I lurk here and am curious in understanding these EMAs.

How can people write that their marriages are "going strong" yet they are having affairs? I have always been curious about these types of statements. One would think that a weak marriage would provoke an affair, right? I mean, marriage vows say "forsaking all others" yet, you are not doing that.

Secondly, when I read that the "wife got pregnant" as if she did it by herself. Every man who has sex with a woman knows there is a possibility of pregnancy. So, to have someone absolve himself of the responsibility is a joke.

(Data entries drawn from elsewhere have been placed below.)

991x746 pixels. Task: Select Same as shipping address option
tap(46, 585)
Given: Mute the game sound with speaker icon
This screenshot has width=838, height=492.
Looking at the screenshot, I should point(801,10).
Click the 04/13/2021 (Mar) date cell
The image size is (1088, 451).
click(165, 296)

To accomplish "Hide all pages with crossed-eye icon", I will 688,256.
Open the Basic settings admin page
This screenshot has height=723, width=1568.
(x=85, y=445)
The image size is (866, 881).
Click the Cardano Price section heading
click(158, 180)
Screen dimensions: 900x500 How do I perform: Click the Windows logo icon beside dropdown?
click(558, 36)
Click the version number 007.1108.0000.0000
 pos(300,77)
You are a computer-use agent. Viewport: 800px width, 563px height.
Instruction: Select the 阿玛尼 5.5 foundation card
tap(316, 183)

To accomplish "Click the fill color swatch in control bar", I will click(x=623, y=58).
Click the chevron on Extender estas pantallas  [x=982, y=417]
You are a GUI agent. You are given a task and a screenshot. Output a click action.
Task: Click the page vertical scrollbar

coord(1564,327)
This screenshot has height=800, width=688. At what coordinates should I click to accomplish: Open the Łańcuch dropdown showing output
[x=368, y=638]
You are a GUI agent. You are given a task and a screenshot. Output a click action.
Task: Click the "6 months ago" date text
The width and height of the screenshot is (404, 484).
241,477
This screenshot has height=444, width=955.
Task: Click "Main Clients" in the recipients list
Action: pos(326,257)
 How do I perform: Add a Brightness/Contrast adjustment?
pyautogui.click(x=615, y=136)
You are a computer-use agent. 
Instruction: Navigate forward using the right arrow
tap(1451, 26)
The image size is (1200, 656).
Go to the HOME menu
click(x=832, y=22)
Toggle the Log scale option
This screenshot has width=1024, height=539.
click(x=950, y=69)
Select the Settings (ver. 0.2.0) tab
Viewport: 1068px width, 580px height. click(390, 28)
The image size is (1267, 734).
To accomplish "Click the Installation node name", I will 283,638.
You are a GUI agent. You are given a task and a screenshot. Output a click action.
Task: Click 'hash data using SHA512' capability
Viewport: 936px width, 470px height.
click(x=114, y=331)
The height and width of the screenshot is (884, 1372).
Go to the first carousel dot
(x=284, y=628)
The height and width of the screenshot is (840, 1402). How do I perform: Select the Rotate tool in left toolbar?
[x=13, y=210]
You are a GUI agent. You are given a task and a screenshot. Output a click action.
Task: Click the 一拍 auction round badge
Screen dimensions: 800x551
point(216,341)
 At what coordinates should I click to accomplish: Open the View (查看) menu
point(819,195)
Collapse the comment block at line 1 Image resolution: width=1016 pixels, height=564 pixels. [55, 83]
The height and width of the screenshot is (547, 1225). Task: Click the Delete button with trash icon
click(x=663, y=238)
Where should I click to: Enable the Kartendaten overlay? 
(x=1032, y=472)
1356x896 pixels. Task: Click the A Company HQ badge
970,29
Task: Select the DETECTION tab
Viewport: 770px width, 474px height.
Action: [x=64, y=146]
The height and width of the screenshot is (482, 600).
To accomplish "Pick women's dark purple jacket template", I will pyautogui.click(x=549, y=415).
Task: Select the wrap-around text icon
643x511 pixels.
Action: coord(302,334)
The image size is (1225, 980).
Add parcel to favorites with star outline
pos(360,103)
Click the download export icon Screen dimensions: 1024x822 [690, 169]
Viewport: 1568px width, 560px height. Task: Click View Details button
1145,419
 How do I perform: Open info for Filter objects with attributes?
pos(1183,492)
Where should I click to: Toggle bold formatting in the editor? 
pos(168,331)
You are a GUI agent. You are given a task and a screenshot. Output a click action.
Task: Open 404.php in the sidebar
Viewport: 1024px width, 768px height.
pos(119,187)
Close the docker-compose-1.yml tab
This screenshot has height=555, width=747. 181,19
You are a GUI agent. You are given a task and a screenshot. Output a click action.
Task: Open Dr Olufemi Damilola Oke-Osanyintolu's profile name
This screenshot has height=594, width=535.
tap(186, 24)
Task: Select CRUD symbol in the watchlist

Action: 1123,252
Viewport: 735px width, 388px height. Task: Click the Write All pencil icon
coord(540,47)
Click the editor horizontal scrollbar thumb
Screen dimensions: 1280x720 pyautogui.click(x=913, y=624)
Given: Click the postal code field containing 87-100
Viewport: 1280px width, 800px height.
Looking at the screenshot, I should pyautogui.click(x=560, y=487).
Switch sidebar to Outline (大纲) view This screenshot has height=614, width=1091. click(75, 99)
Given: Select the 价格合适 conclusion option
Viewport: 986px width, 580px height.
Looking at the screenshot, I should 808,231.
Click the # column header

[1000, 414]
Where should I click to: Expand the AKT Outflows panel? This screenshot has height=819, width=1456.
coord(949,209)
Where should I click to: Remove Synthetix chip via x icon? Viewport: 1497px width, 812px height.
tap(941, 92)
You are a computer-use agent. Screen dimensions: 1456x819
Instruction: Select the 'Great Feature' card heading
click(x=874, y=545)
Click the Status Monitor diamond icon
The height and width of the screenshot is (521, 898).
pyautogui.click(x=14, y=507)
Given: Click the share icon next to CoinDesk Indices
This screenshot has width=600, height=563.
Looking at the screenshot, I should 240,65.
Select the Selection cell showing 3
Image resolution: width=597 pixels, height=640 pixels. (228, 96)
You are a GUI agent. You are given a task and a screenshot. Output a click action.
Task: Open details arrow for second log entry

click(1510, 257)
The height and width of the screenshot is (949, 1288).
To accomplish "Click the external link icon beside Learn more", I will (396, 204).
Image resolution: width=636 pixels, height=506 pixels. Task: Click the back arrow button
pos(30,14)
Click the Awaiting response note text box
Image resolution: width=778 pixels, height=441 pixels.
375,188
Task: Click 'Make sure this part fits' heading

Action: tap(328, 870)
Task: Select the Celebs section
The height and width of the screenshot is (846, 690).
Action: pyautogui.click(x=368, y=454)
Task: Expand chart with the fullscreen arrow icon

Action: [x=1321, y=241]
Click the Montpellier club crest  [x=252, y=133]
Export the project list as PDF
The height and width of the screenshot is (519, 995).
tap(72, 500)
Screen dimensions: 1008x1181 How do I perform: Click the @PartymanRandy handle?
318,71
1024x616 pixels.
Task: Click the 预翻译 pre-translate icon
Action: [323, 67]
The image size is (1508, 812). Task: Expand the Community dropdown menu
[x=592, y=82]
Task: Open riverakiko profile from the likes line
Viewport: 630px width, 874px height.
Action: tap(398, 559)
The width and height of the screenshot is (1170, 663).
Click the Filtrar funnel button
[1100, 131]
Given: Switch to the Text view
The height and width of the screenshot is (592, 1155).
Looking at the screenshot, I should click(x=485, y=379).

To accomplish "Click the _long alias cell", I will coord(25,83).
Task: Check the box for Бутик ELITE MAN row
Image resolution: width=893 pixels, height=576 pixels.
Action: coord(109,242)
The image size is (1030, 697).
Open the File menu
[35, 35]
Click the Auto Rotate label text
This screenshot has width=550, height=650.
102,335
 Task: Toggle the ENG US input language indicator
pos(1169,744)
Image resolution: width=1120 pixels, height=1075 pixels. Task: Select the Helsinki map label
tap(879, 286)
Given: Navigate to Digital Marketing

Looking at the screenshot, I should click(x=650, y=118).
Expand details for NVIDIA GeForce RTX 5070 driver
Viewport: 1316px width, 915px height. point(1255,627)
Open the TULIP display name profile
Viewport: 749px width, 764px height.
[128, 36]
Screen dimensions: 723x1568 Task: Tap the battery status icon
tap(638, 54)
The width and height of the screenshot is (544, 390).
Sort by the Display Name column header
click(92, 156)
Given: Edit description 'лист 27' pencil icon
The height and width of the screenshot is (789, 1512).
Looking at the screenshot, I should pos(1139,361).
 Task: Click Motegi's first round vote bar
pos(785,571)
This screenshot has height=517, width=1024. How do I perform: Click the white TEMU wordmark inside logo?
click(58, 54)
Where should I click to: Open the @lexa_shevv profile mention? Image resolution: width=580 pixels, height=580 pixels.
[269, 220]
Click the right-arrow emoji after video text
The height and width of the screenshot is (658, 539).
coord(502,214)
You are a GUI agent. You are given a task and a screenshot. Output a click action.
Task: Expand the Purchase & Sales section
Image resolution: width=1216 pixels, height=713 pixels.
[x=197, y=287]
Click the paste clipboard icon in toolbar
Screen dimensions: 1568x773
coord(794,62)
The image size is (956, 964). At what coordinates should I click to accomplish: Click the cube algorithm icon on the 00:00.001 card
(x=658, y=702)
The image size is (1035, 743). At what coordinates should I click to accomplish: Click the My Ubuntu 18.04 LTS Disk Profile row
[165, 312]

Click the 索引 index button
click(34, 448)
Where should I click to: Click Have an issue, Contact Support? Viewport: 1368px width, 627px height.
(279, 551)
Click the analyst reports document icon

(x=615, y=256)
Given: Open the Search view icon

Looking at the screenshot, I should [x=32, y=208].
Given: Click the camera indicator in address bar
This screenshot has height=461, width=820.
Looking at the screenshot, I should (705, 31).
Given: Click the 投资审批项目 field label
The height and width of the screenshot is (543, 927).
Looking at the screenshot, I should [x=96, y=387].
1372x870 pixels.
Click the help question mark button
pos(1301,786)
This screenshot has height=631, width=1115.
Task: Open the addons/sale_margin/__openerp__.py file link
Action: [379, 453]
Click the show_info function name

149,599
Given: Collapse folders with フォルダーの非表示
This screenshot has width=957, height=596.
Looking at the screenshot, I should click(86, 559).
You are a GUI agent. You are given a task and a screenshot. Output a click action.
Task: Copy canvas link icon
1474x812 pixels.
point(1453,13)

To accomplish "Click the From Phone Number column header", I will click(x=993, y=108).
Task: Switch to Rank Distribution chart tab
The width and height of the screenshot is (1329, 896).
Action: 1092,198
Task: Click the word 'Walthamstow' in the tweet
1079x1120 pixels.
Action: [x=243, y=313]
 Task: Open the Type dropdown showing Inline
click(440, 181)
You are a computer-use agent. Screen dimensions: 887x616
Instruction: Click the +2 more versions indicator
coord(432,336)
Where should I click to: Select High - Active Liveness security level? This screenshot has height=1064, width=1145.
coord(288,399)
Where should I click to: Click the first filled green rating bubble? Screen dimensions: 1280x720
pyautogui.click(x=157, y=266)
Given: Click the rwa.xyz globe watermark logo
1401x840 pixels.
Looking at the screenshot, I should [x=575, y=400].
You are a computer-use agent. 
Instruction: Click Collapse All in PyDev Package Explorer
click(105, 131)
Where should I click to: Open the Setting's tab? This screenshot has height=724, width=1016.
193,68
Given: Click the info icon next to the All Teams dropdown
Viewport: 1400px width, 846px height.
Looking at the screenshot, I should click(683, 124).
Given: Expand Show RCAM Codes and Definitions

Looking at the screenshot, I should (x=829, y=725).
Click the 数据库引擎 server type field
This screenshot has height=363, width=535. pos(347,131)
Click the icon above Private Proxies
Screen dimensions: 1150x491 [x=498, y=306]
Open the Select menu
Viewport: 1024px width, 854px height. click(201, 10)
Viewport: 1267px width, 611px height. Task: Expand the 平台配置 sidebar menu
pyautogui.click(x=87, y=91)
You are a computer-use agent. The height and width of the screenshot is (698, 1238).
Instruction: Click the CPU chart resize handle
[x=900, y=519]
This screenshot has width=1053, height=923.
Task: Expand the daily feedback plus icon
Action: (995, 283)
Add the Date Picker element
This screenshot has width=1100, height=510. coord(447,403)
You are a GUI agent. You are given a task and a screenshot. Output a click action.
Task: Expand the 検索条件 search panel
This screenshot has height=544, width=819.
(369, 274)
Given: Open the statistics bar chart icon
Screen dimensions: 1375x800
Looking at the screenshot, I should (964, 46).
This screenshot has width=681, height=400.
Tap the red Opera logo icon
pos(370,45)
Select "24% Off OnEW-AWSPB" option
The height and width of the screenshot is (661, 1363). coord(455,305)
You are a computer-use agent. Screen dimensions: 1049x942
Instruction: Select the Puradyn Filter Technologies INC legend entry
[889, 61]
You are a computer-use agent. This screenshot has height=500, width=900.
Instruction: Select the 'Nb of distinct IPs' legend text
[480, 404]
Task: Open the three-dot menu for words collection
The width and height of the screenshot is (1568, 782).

Honestly, I don't mean any offense here, I am curious if people in EMAs realize their biased opinions, and sometimes may not be truthful to even themselves. Could this be possible. If I were soliciting advice, I would want honest answers if asking honest questions. Sometimes on a support board, you are not always getting that. You are pretty much hearing what you want to hear. Just my observation.

I am not in an affair now but understand them all too well and definitely see things a lot clearer from the outside. Hind-sight is 20/20. It is one of the truest statements ever written.

I did not mean to insult, I am just a very curious thinker and like to show the other side of the coin.



iVillage Member
Registered: 01-21-2004
Wed, 01-28-2004 - 1:25pm

hi rose and no offense taken!

CL-Gurlfriend50

Co-CL of My Affair Support Board

iVillage Member
Registered: 01-05-2004
Wed, 01-28-2004 - 1:49pm
I believe my A started b/c of a pregnancy.

MM was not getting any sex at home....

None thru entire pregnancy....

I guess the attraction between us was too much ..

He was ready to pop ! ...and so was I !!

Now, w/ baby born,

MM has no time!

Now im stuck w/ waiting.

and boy does that hurt!!

Esp. since I got too emotionally involved!

TOW

iVillage Member
Registered: 06-24-2003
Wed, 01-28-2004 - 4:54pm

Hi rose,


You're more than welcome to be curious.


I'm not sure about buttercup... but I know myself... I said MM told me his wife was pregnant... not that she got pregnant.